## Exercise requirements:
Look for the word "avatar" in the entries below, then copy every line that has it.

## Dataset:
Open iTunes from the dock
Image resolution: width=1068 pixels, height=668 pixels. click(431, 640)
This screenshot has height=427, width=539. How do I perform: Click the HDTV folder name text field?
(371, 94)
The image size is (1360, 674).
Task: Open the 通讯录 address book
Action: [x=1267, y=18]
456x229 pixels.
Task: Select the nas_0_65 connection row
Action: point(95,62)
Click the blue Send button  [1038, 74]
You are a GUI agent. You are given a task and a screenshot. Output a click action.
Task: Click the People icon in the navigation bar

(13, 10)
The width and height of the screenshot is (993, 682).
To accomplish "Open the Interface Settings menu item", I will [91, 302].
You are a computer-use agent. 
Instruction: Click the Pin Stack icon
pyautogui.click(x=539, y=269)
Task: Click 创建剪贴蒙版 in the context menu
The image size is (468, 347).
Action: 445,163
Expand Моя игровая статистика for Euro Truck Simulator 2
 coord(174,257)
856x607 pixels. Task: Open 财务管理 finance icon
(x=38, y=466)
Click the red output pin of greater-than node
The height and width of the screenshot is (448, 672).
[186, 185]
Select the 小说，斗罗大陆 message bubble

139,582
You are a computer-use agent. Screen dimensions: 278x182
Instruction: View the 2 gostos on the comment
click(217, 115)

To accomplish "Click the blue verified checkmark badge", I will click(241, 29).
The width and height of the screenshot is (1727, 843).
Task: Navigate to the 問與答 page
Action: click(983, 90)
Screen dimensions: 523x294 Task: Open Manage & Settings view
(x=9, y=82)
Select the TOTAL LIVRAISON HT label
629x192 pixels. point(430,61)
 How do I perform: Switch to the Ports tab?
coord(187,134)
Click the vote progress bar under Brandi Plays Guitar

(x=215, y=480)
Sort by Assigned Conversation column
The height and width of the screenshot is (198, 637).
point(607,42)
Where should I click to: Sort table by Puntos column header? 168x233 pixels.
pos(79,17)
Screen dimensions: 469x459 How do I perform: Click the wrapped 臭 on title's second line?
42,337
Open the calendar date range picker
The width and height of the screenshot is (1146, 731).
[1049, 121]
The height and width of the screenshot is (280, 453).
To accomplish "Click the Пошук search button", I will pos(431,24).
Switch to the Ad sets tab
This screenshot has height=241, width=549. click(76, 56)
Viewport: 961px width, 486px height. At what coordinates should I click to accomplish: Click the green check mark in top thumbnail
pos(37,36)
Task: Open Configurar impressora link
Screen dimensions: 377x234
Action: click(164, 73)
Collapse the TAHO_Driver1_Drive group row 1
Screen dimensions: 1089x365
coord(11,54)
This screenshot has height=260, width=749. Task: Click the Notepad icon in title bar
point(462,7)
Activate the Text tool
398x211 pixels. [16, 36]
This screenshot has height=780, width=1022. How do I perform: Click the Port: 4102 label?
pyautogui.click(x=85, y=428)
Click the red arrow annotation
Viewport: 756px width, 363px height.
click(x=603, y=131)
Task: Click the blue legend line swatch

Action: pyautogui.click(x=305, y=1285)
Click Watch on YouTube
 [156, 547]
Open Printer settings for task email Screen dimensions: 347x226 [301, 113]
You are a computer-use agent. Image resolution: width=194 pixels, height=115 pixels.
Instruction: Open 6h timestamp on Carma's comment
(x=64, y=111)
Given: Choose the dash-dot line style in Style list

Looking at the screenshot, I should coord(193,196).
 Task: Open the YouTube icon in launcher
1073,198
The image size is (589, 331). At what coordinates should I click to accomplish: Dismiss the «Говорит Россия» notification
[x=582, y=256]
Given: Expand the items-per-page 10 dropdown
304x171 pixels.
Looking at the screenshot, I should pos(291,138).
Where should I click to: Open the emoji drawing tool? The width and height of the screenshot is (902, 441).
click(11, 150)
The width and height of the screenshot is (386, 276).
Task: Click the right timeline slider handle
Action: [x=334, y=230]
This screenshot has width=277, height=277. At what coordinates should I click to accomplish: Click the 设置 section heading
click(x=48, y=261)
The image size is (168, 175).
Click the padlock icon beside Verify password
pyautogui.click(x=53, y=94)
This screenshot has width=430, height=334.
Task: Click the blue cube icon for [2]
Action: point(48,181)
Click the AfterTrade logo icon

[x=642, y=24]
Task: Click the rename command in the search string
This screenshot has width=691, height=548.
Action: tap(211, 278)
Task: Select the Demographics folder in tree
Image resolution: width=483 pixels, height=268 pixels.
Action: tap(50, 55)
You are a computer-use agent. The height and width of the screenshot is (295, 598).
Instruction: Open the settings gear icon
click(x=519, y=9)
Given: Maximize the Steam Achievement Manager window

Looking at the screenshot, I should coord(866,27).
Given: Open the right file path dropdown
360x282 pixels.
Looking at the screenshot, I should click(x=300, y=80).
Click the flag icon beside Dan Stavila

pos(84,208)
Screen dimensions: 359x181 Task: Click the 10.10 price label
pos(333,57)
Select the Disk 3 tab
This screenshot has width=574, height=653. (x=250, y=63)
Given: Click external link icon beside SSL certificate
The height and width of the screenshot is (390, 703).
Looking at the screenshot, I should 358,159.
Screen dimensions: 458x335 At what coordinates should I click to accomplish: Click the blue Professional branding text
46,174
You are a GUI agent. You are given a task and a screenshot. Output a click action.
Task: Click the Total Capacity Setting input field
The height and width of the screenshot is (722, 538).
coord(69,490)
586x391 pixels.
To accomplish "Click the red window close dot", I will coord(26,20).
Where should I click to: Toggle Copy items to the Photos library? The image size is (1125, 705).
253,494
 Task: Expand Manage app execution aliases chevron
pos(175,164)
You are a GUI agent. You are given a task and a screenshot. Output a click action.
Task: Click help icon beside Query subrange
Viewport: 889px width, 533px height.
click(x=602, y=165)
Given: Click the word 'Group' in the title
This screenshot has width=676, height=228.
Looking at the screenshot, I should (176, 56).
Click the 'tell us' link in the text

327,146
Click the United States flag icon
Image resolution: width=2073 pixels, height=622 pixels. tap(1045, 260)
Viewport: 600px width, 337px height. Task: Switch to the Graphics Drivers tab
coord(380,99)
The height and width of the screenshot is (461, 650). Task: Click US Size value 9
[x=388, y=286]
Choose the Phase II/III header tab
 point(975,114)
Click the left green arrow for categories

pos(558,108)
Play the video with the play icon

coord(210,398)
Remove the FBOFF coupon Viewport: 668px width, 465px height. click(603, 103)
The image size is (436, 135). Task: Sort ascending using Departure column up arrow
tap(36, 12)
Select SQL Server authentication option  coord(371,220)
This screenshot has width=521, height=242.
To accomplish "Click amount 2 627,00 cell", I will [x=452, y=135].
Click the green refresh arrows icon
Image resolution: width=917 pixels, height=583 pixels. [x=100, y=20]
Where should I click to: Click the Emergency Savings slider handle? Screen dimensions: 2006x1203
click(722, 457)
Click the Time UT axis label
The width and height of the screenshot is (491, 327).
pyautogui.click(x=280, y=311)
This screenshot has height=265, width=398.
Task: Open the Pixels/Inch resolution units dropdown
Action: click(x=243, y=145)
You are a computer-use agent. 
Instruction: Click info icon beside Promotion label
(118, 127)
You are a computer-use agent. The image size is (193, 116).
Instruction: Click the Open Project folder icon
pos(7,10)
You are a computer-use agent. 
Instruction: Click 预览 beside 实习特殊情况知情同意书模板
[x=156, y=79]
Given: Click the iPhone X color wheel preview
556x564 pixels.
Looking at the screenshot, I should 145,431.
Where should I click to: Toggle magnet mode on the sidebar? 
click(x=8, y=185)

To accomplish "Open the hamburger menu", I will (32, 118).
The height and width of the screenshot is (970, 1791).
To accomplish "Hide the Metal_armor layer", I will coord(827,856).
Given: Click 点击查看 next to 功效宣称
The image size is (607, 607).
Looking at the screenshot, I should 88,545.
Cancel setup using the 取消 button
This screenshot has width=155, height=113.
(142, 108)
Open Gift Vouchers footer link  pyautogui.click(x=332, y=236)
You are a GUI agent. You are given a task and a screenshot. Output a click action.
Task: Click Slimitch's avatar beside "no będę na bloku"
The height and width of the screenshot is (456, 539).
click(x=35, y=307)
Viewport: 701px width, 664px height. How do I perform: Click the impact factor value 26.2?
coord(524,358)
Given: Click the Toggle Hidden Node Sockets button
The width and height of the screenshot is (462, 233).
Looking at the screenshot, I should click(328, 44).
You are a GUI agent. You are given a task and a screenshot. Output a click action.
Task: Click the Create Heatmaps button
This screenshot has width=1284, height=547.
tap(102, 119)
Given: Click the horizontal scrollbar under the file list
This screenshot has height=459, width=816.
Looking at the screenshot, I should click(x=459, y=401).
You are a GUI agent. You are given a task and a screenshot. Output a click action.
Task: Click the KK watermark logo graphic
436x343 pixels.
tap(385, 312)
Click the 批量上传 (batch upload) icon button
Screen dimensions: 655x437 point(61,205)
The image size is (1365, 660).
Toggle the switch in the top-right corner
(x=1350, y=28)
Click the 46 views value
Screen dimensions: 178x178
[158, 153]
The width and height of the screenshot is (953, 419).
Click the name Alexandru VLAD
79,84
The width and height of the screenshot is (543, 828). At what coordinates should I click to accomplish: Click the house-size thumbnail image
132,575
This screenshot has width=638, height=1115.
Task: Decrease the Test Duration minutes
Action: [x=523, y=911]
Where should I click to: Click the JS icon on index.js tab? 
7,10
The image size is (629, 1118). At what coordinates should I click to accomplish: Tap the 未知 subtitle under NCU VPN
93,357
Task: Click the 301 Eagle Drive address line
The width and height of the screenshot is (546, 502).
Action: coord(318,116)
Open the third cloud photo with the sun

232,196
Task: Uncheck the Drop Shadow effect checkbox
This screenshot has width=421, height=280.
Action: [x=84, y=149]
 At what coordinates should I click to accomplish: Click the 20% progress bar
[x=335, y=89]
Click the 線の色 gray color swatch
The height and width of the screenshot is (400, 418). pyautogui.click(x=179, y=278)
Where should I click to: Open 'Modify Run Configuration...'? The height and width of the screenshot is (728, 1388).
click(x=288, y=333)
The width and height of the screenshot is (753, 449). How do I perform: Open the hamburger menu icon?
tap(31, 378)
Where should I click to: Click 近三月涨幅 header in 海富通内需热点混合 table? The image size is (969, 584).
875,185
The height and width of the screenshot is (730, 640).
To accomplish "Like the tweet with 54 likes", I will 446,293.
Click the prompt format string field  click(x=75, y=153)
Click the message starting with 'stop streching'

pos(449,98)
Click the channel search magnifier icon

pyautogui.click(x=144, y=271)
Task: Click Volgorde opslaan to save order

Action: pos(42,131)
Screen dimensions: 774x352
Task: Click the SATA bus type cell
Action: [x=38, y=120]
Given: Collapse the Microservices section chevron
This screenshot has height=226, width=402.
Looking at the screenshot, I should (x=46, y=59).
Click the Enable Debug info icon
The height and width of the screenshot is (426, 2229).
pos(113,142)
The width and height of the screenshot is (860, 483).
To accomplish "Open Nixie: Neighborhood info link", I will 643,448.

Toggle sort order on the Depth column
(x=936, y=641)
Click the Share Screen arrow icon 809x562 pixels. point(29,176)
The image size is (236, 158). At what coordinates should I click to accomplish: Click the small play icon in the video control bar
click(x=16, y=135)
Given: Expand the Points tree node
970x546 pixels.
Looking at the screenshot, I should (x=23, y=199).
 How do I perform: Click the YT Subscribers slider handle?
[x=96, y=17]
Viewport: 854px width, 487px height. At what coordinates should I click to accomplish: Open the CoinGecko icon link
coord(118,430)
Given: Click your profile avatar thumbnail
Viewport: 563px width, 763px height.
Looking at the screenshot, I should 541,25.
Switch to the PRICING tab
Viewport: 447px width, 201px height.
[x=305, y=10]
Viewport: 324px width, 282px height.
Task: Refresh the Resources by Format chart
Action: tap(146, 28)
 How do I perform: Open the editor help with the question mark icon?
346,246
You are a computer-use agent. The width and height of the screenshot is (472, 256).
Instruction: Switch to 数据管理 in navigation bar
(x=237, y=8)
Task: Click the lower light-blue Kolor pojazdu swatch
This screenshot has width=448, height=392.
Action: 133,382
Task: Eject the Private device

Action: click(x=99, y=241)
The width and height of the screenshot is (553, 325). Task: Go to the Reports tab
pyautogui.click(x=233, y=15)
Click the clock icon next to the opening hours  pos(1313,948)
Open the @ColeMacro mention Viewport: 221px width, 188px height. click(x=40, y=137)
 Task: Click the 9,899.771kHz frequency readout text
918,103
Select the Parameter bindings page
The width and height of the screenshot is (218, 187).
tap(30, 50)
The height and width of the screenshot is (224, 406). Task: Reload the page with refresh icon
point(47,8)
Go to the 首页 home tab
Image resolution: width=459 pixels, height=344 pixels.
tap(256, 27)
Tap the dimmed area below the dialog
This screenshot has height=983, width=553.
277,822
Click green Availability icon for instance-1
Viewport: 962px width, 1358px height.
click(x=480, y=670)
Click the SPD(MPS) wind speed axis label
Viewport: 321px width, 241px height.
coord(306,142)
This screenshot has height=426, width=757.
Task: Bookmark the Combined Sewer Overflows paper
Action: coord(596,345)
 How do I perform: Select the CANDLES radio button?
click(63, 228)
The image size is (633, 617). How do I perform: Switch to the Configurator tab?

## Output below:
Task: Click Slimitch's avatar beside "no będę na bloku"
Given: Click your profile avatar thumbnail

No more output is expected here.